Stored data
=== Section Start ===

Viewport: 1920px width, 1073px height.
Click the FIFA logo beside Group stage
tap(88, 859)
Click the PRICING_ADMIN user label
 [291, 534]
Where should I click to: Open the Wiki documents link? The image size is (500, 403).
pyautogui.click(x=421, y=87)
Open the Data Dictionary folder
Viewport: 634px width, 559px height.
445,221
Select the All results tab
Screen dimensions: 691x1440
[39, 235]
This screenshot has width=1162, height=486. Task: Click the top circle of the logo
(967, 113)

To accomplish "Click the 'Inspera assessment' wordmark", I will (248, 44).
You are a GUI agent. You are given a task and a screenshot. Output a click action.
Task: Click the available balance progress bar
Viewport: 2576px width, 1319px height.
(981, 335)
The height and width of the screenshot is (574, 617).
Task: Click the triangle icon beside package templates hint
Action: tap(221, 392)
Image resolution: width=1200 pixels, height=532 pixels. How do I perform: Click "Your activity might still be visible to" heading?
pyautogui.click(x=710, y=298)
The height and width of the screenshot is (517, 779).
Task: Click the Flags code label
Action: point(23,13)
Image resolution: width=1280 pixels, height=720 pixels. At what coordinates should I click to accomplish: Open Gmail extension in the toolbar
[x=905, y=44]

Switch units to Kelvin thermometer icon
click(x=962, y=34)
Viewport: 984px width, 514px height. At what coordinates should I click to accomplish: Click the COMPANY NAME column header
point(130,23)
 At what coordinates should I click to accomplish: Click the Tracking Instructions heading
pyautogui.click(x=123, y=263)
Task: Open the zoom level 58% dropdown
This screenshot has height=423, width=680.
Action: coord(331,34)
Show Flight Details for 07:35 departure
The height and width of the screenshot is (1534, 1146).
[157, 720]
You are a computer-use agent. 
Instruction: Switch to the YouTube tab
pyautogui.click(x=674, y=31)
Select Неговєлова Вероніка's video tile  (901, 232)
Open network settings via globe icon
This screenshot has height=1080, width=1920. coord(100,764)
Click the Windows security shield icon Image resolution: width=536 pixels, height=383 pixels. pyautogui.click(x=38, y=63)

=== Section End ===

The full set of entries must be restated exactly, with none omitted.

#### Result below:
Viewport: 1920px width, 1073px height.
Click the FIFA logo beside Group stage
tap(88, 859)
Click the PRICING_ADMIN user label
 [291, 534]
Where should I click to: Open the Wiki documents link? The image size is (500, 403).
pyautogui.click(x=421, y=87)
Open the Data Dictionary folder
Viewport: 634px width, 559px height.
445,221
Select the All results tab
Screen dimensions: 691x1440
[39, 235]
This screenshot has width=1162, height=486. Task: Click the top circle of the logo
(967, 113)

To accomplish "Click the 'Inspera assessment' wordmark", I will (248, 44).
You are a GUI agent. You are given a task and a screenshot. Output a click action.
Task: Click the available balance progress bar
Viewport: 2576px width, 1319px height.
(981, 335)
The height and width of the screenshot is (574, 617).
Task: Click the triangle icon beside package templates hint
Action: tap(221, 392)
Image resolution: width=1200 pixels, height=532 pixels. How do I perform: Click "Your activity might still be visible to" heading?
pyautogui.click(x=710, y=298)
The height and width of the screenshot is (517, 779).
Task: Click the Flags code label
Action: point(23,13)
Image resolution: width=1280 pixels, height=720 pixels. At what coordinates should I click to accomplish: Open Gmail extension in the toolbar
[x=905, y=44]

Switch units to Kelvin thermometer icon
click(x=962, y=34)
Viewport: 984px width, 514px height. At what coordinates should I click to accomplish: Click the COMPANY NAME column header
point(130,23)
 At what coordinates should I click to accomplish: Click the Tracking Instructions heading
pyautogui.click(x=123, y=263)
Task: Open the zoom level 58% dropdown
This screenshot has height=423, width=680.
Action: coord(331,34)
Show Flight Details for 07:35 departure
The height and width of the screenshot is (1534, 1146).
[157, 720]
You are a computer-use agent. 
Instruction: Switch to the YouTube tab
pyautogui.click(x=674, y=31)
Select Неговєлова Вероніка's video tile  (901, 232)
Open network settings via globe icon
This screenshot has height=1080, width=1920. coord(100,764)
Click the Windows security shield icon Image resolution: width=536 pixels, height=383 pixels. pyautogui.click(x=38, y=63)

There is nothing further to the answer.